Stati Uniti: polemiche per un concerto con migliaia di spettatori tenuto senza distanziamento sociale

Pubblicato il 29/06/2020

Mentre negli Stati Uniti prosegue senza sosta la crescita dei nuovi casi di infezione da coronavirus, con il paese che pochi giorni fa ha fatto registrare il picco massimo di quasi 45.000 casi rilevati in un solo giorno, sta facendo molto discutere quanto accaduto il 27 giugno ad un concerto dell’artista country CHASE RICE tenutosi nel Tennessee.

Lo show è stato uno dei primi eventi autorizzati dopo il lockdown generale e si è svolto all’aperto, presso il Brushy Mountain State Penitentiary, un ex carcere convertito ad area per spettacoli con una capacità legale che normalmente è di 10.000 persone, ma che in questo caso era stata ridotta a 4.000 per rispettare le norme sul distanziamento sociale. La direzione dell’arena ha inoltre dichiarato che quella sera erano presenti circa 1.000 paganti, ad ognuno dei quali era stata misurata la temperatura corporea prima di consentirne l’accesso. Alle entrate era inoltre stato distribuito del disinfettante per le mani e tutto lo staff indossava la mascherina.

Gran parte dell’audience però, come dimostrano vari video e foto, si è assiepata nella parte di platea più prossima al palco e non ha indossato la mascherina, rendendo di fatto del tutto inutili le misure prese dagli organizzatori, evidentemente troppo permissive.

Lo stesso CHASE RICE ha condiviso un video (lo stesso che vedete qui sotto) dove festeggiava il successo della serata con un “siamo tornati” ma ha poi dovuto cancellarlo a causa degli innumerevoli commenti negativi anche da parte di altri artisti.
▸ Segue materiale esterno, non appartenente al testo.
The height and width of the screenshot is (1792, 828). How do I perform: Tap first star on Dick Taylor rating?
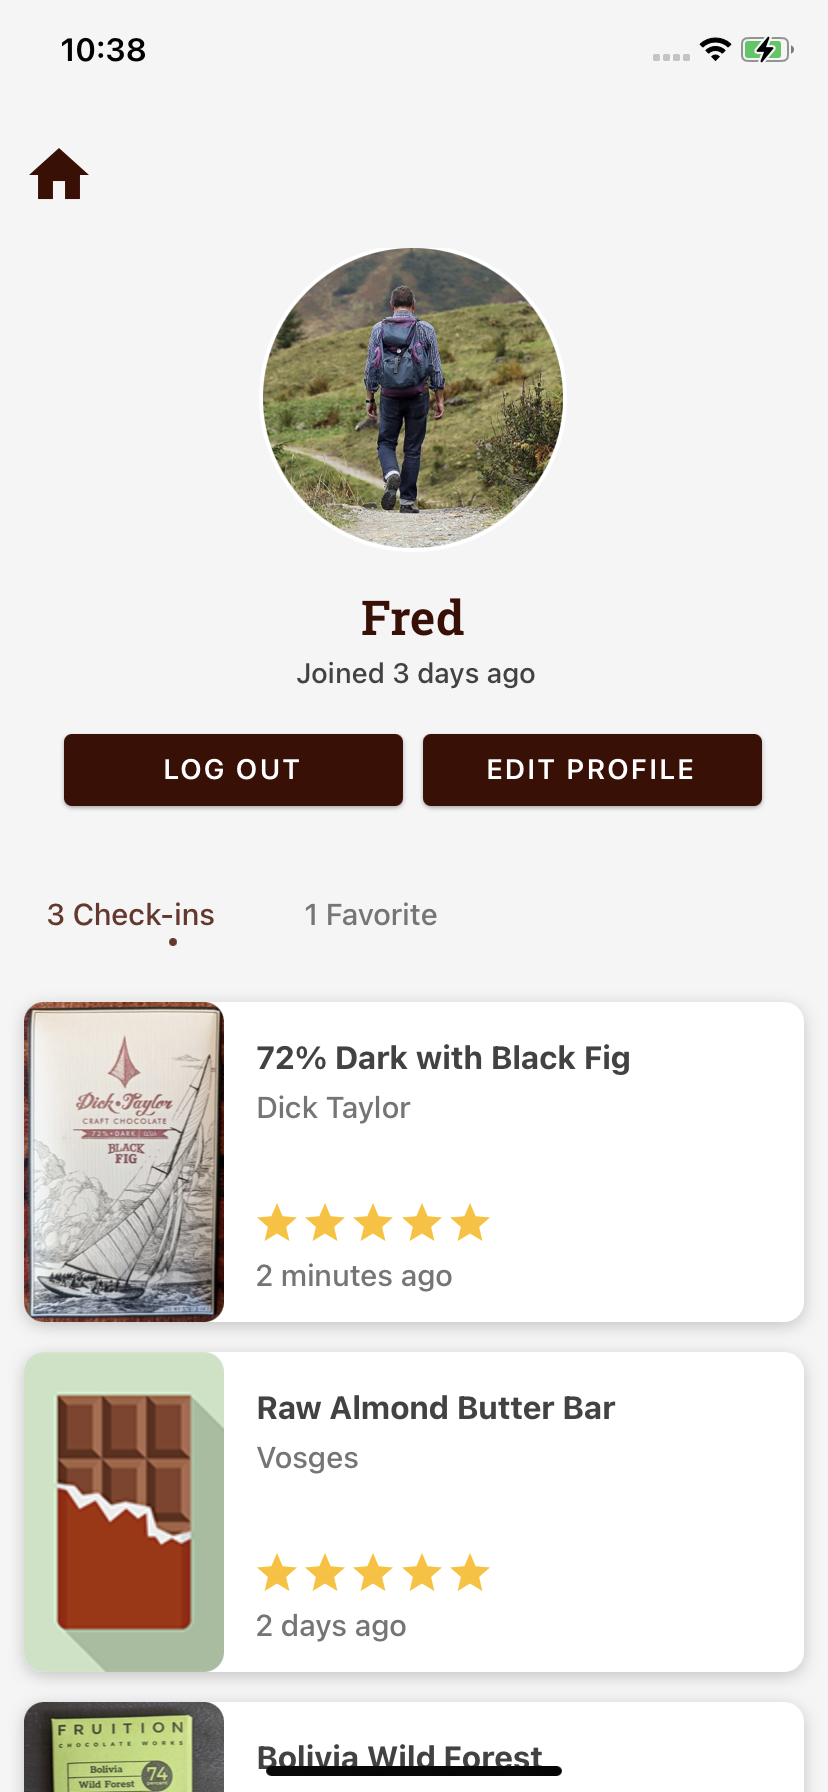(x=276, y=1223)
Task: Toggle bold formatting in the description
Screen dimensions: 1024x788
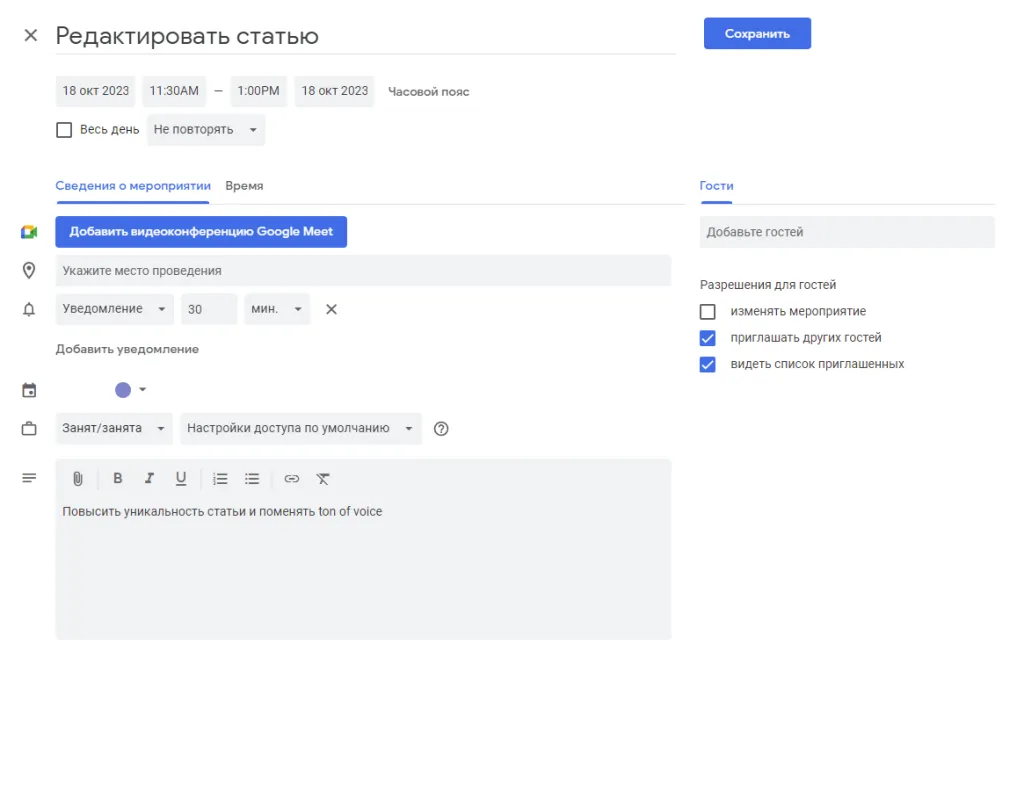Action: (117, 478)
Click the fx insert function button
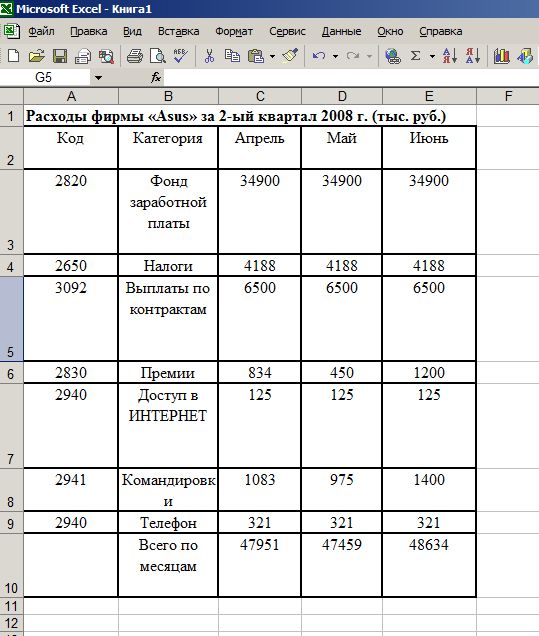 pyautogui.click(x=156, y=77)
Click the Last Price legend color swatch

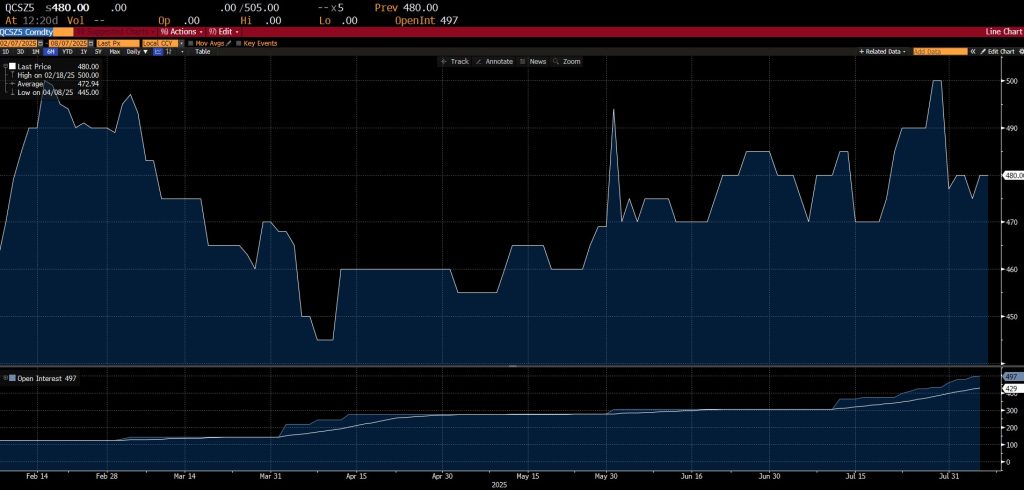pos(13,66)
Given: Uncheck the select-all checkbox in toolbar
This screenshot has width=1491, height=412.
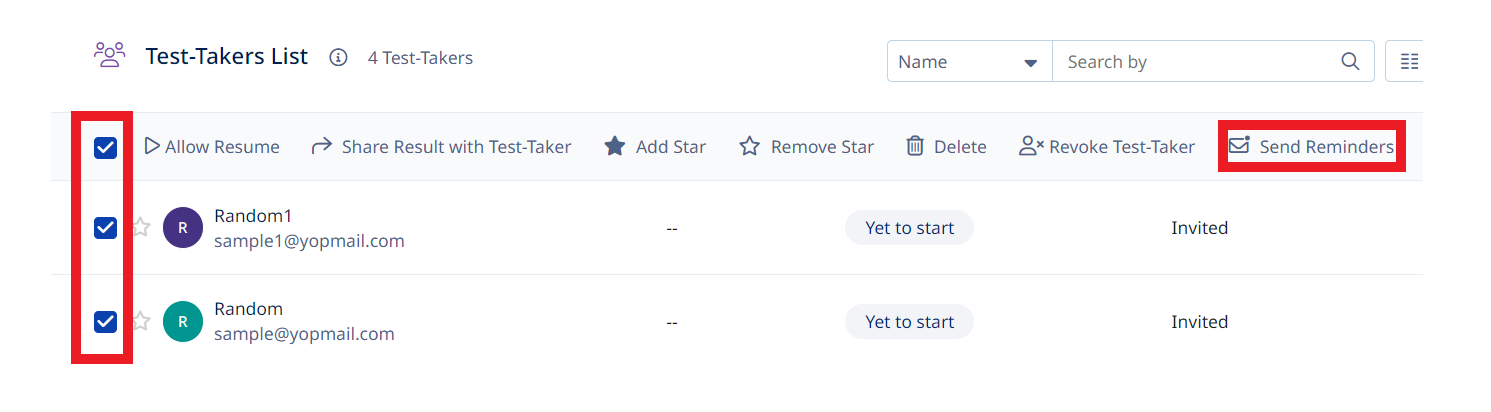Looking at the screenshot, I should 105,148.
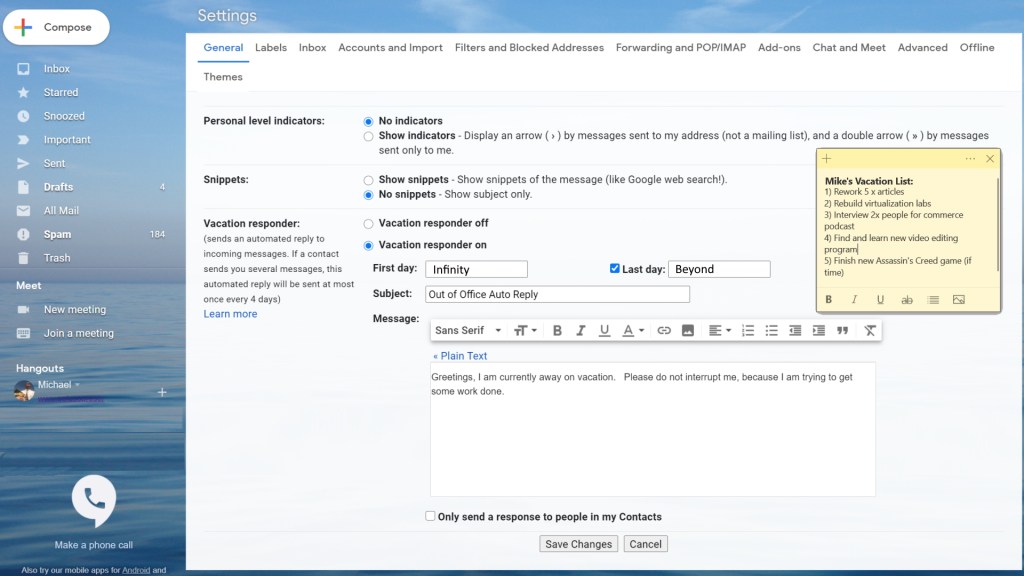Switch to Filters and Blocked Addresses tab
Screen dimensions: 1024x576
pyautogui.click(x=529, y=48)
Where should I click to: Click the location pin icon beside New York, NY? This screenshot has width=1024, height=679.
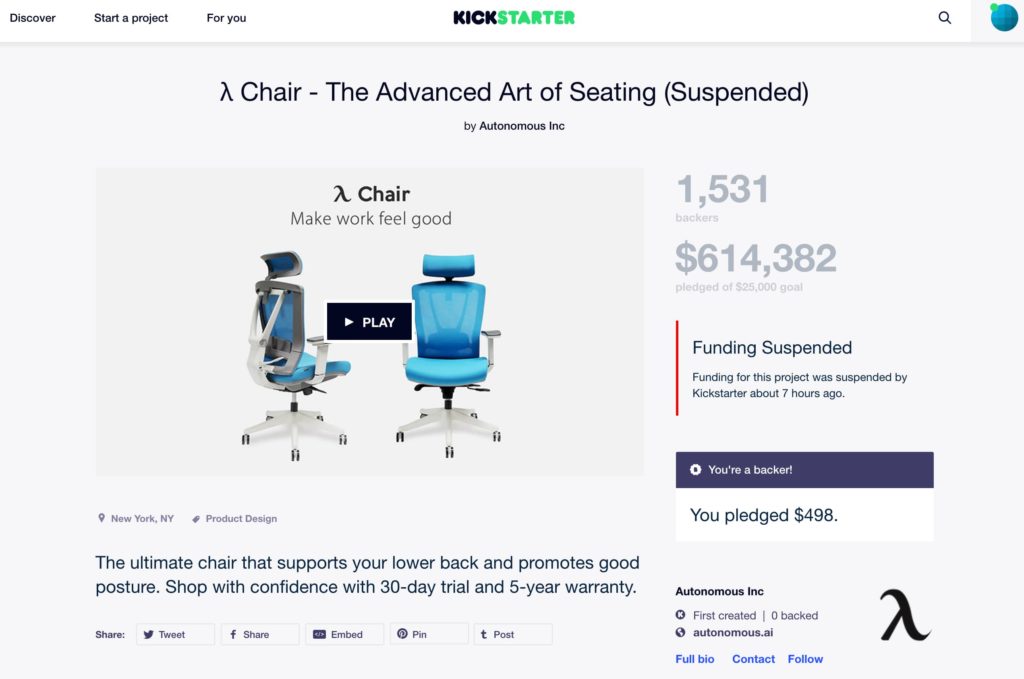(x=100, y=518)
Come riportato da Variety, il direttore della struttura ha dichiarato:

“Non siamo stati in grado di imporre un distanziamento fisico delle persone, come invece era chiaramente riportato dalle segnaletiche appese in tutta l’area. Ora stiamo valutando future alternative per proteggere il pubblico, gli artisti e la loro crew. Stiamo riconsiderando tutto quanto da cima a fondo: dall’introdurre altre misure di sicurezza, aggiungere delle barriere, fino alla conversione dell’area ad un drive-in, oppure al posticipo degli show in programma”.